Britain's tax authority says it has taken down 20,750 malicious sites in the past year

HRMC is fighting an online war against fake websites and phishing emails intended to defraud taxpayers in the UK, and it is asking the public to help...

Fishing hooks
Image credit: HMRC

Her Majesty's Revenue & Customs (HMRC) has requested take-downs of a record number of fake websites - 20,750 in the past 12 months - according to numbers released today (Saturday 30 June). HMRC reckons it has "saved the public over £2.4m by tackling fraudsters that trick the public into using premium rate phone numbers for services that HMRC provide for free".

It is also working to reduce phishing attempts. Last week, HMRC won a Cyber Resilience Innovation of the Year award for its "SMIShing Defences".

Treasury Minister Mel Stride said: "HMRC is cracking down harder than ever, as these latest figures show. But we need the public's help as well. By doing the right thing and reporting suspicious messages you will not only protect yourself, you will protect other potential victims."

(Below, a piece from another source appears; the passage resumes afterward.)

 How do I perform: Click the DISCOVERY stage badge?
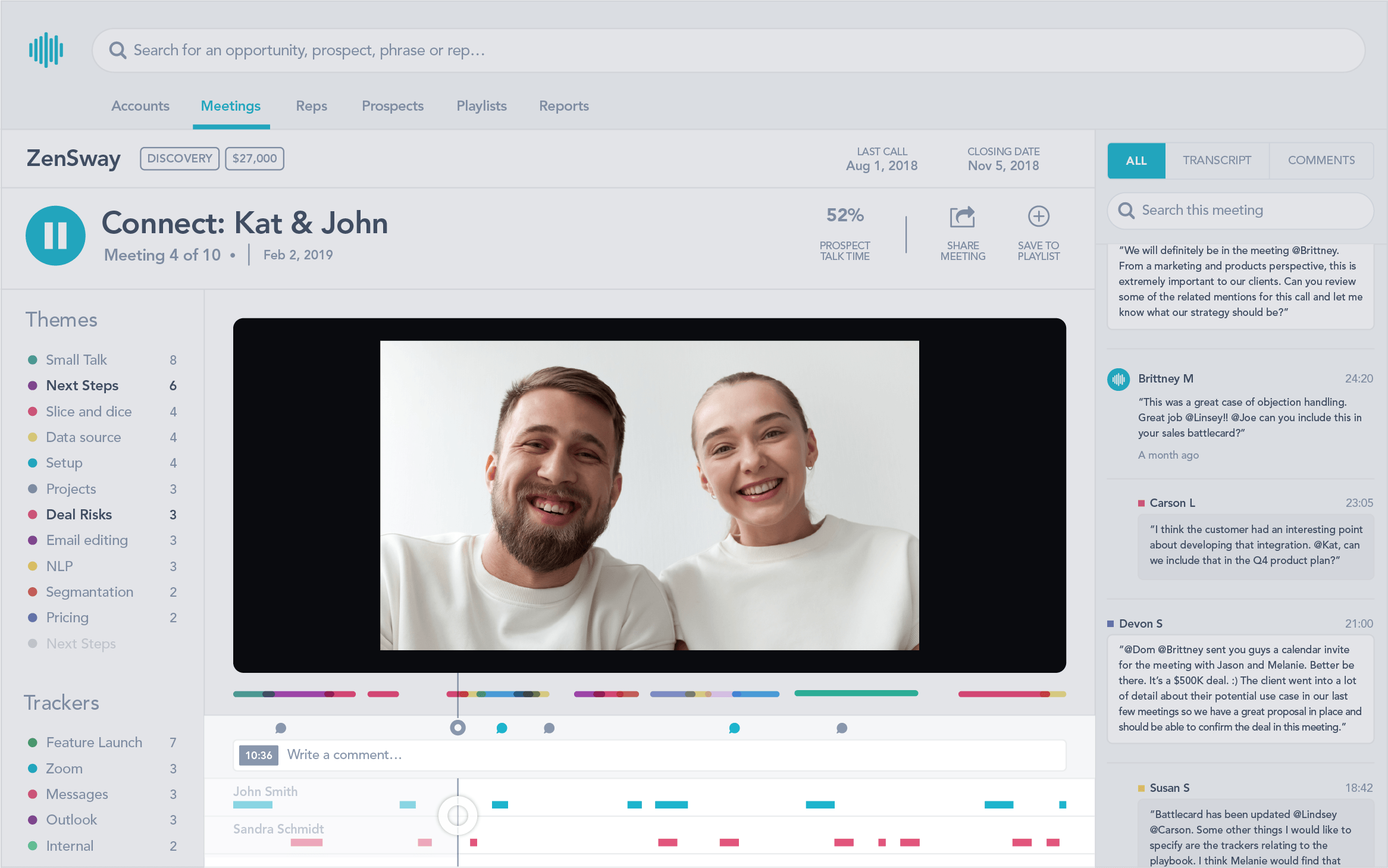(178, 158)
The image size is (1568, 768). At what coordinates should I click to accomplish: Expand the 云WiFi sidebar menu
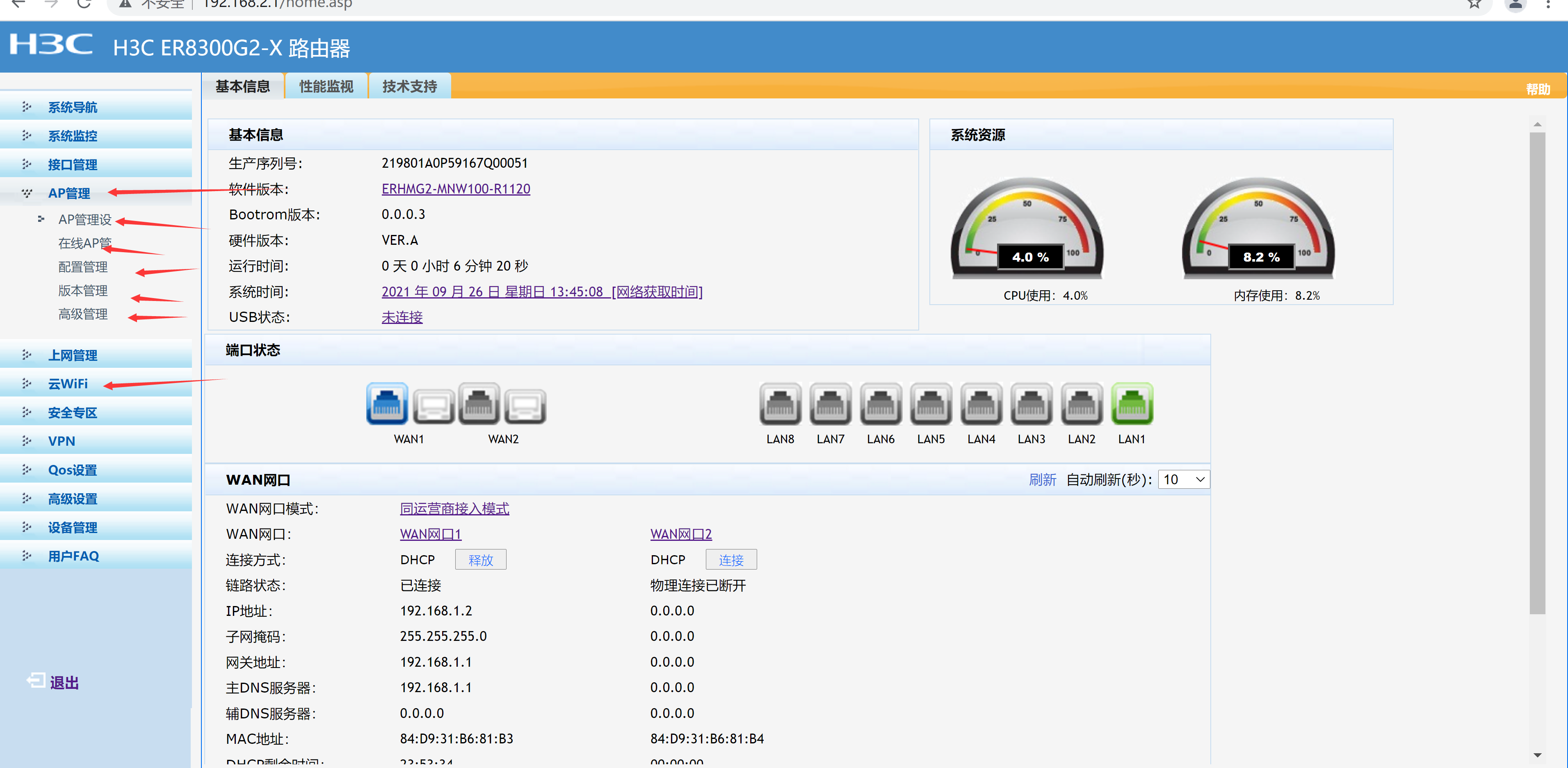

HMRC says "people should forward suspicious emails claiming to be from HMRC to phishing@hmrc.gsi.gov.uk and texts to 60599, or contact Action Fraud on 0300 123 2040 to report any suspicious calls or use their online fraud reporting tool."

Email messages and texts that tell people to log on to a website for a tax refund are always fraudulent. HMRC never sends messages like this. Also, HMRC says it never sends emails or texts that ask people for their PINs, passwords or bank details.

A typical website scam involves copying HMRC's website but substituting premium-rate phone lines for the government department's numbers.

To combat phishing attempts, HMRC started using the free DMARC (Domain-based Message Authentication, Reporting & Conformance) verification system in November 2016. This prevents spoofing because emails can be verified as coming from a genuine source. HMRC says "the system has successfully stopped half a billion phishing emails reaching customers".

DMARC is an Internet standard and free to use, so it should appeal to any organization that uses the SPF and/or DKIM protocols.